RareAgents: Autonomous Multi-disciplinary Team for Rare Disease Diagnosis and Treatment
Xuanzhong Chen, Ye Jin, Xiaohao Mao, Lun Wang, Shuyang Zhang, Ting Chen
TL;DR
RareAgents introduces a patient-centered, autonomous MDT framework for rare disease diagnosis and treatment, integrating dynamic long-term memory and medical tools atop Llama-3.1 to coordinate a multidisciplinary team of 41 specialist pools. Across RareBench and MIMIC-IV-Ext-Rare, RareAgents with MDT achieves superior diagnostic accuracy and safer medication recommendations compared with domain-specific models and existing medical agents, with memory and tool modules driving key gains. The work also provides the MIMIC-IV-Ext-Rare dataset to facilitate future research and demonstrates the framework’s plug-and-play adaptability for real-world clinical workflows. These findings suggest MDT-guided, memory-augmented LLM systems can meaningfully augment complex precision medicine for rare diseases while highlighting the need for cautious deployment and multimodal data integration in clinical practice.
Abstract
Rare diseases, despite their low individual incidence, collectively impact around 300 million people worldwide due to the vast number of diseases. The involvement of multiple organs and systems, and the shortage of specialized doctors with relevant experience, make diagnosing and treating rare diseases more challenging than common diseases.
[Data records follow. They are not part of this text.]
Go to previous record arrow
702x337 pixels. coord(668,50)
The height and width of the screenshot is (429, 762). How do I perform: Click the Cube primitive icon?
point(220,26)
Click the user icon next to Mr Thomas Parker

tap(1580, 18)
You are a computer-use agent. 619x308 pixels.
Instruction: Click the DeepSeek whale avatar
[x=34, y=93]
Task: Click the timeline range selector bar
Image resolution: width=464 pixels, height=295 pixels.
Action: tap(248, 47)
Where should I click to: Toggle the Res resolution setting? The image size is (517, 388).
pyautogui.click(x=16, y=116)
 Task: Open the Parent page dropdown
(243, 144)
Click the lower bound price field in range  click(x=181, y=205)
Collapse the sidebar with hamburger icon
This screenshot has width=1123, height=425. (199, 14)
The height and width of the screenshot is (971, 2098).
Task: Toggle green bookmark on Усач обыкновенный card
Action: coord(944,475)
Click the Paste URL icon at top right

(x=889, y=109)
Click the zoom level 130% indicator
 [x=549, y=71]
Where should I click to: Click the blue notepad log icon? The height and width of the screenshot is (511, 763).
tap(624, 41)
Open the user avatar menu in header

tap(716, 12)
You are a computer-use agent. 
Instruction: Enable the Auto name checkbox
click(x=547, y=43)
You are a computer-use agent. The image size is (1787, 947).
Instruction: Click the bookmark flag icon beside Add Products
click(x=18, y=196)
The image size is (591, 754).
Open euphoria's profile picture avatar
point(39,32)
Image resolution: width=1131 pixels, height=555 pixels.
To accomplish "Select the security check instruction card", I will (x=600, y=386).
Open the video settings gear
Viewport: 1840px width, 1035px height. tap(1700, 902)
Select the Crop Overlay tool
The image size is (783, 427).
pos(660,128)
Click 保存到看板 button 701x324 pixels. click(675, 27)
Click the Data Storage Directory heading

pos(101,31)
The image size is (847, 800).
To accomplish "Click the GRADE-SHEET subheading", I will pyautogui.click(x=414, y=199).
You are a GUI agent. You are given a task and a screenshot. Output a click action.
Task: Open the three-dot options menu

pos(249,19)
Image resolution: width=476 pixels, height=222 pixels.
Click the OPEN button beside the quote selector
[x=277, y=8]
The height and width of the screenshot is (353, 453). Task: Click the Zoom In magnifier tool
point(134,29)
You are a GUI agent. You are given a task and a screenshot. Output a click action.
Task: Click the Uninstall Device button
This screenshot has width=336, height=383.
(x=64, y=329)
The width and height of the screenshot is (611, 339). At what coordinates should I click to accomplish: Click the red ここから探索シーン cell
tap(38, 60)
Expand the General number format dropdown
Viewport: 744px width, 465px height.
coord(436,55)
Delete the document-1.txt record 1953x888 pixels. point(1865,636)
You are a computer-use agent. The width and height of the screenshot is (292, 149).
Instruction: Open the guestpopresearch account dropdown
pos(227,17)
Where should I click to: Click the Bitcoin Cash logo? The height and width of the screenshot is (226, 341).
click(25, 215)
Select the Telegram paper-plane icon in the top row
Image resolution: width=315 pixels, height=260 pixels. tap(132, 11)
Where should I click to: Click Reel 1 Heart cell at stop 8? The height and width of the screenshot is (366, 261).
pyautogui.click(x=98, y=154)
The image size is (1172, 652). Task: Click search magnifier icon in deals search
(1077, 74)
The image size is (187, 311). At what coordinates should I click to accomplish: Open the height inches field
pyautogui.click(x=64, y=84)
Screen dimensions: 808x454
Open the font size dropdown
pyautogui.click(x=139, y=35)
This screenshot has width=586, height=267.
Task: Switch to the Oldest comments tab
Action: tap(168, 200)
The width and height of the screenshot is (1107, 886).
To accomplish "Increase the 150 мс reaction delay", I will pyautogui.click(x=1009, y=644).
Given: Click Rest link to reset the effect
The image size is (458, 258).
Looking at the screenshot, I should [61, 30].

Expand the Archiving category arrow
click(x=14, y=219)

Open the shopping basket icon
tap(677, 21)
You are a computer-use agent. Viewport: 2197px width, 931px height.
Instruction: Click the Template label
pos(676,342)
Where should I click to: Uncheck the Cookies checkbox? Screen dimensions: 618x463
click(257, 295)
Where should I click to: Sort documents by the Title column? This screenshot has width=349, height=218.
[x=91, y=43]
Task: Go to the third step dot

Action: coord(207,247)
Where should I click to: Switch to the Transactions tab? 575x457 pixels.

Recently, agents powered by large language models (LLMs) have demonstrated notable applications across various domains. In the medical field, some agent methods have outperformed direct prompts in question-answering tasks from medical examinations. However, current agent frameworks are not well-adapted to real-world clinical scenarios, especially those involving the complex demands of rare diseases. To bridge this gap, we introduce RareAgents, the first LLM-driven multi-disciplinary team decision-support tool designed specifically for the complex clinical context of rare diseases. RareAgents integrates advanced Multidisciplinary Team (MDT) coordination, memory mechanisms, and medical tools utilization, leveraging Llama-3.1-8B/70B as the base model. Experimental results show that RareAgents outperforms state-of-the-art domain-specific models, GPT-4o, and current agent frameworks in diagnosis and treatment for rare diseases. Furthermore, we contribute a novel rare disease dataset, MIMIC-IV-Ext-Rare, to facilitate further research in this field.